ASIS&T 2014 Annual Meeting 
Seattle, WA | October 31 - November 5, 2014

Youth Beyond Borders: Methodological Challenges in Youth Information Interaction

Amanda Waugh1, Rachel Magee2, Denise Agosto2, June Ahn1, Leanne Bowler3, Mega Subramaniam1
University of Maryland; 2Drexel University; 3University of Pittsburgh

Sunday, Nov. 2, 3:30pm


The pace of technological change is rapid and the impact of this acceleration on the information behavior of youth that come from diverse backgrounds is multifaceted. Most young people have online access in some form, but the uses and quality of access vary tremendously (Madden, Lenhart, Duggan, Cortesi and Gasser, 2013). With the growth and variation of information behaviors among youth in social media and the mobile Web, keeping pace with research methods used to capture these behaviors and phenomena continues to be a discussion among scholars. Adding to the complications of research in this area, youth are increasingly using information communications technologies (ICT) across platforms for a variety of information behaviors, for academic and social reasons (Agosto and Abbas, 2012).
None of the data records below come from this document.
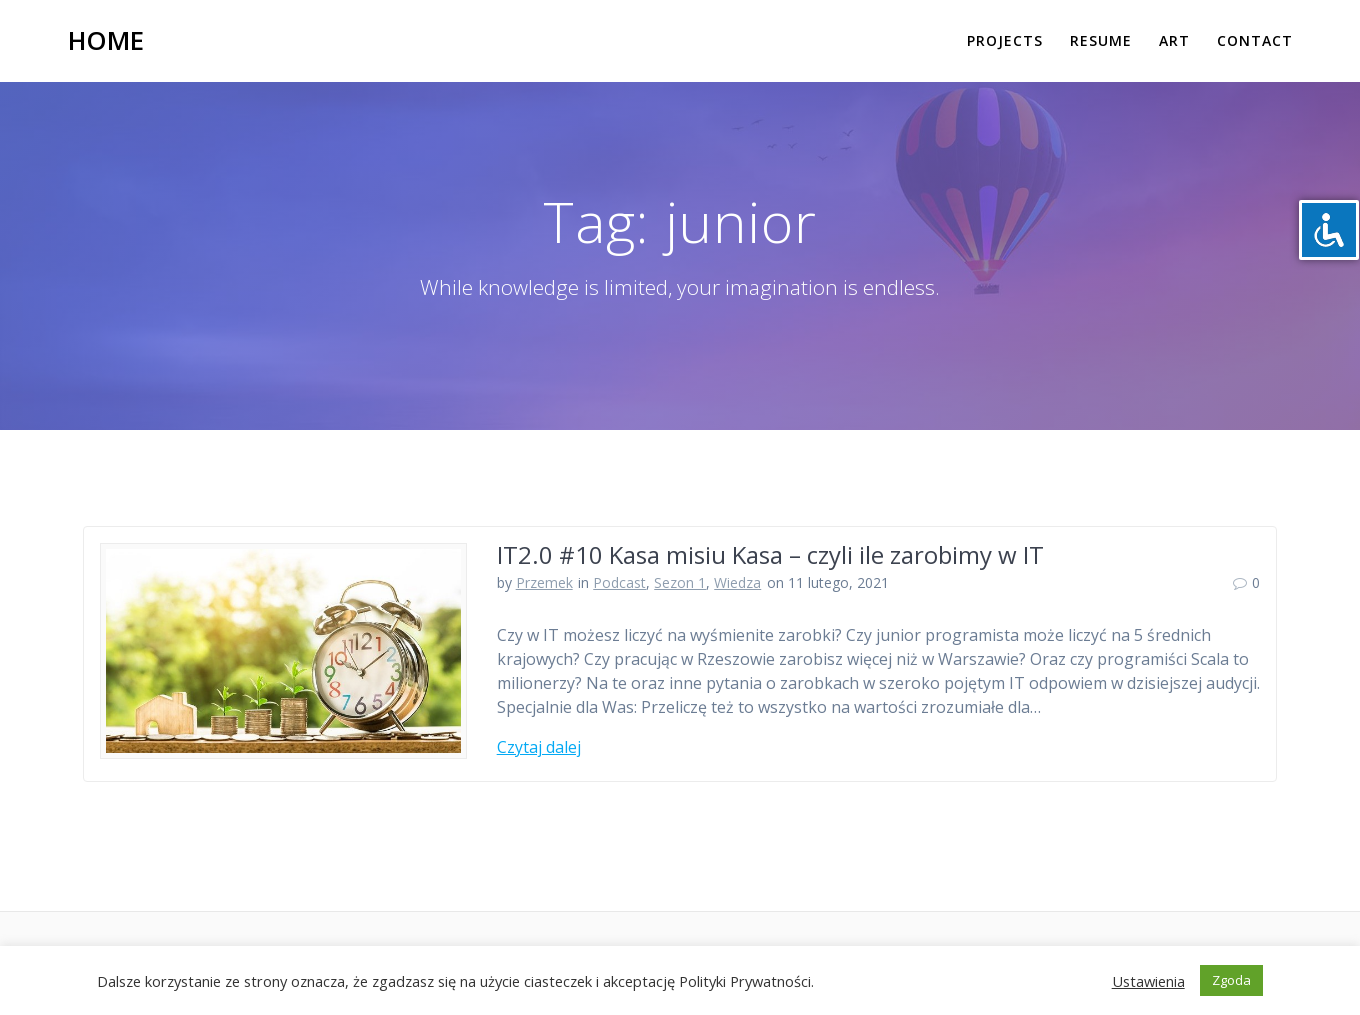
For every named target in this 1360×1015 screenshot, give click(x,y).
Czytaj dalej (539, 747)
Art (1174, 40)
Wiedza (737, 582)
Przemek (544, 582)
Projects (1005, 40)
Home (106, 41)
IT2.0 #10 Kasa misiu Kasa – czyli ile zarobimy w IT (770, 554)
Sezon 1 (680, 582)
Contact (1255, 40)
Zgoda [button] (1231, 980)
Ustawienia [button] (1148, 981)
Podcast (619, 582)
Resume (1101, 40)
It is often not enough to solely examine a young person’s Twitter feed - we need to see how that conversation carries from Twitter, to direct messages, to texting, to a Facebook post and so on. This variation suggests a need for greater nuance in research (Madden, et. al., 2013; Gasser, Cortesi, Malik and Lee, 2012). This panel will bring together several researchers experienced in studying youth information practices to discuss their methodologies and strategies in dealing with these intricate issues. This panel will be conducted in a roundtable style – encouraging deep conversation between the researchers and the audience. This will be followed by a small group discussions with the audience and conclude by sharing back best practices uncovered through the group discussions. Through attending this panel, attendees will engage with current developments in diverse youth, ICT and research methodologies, and identify priorities and approaches for future work in these areas.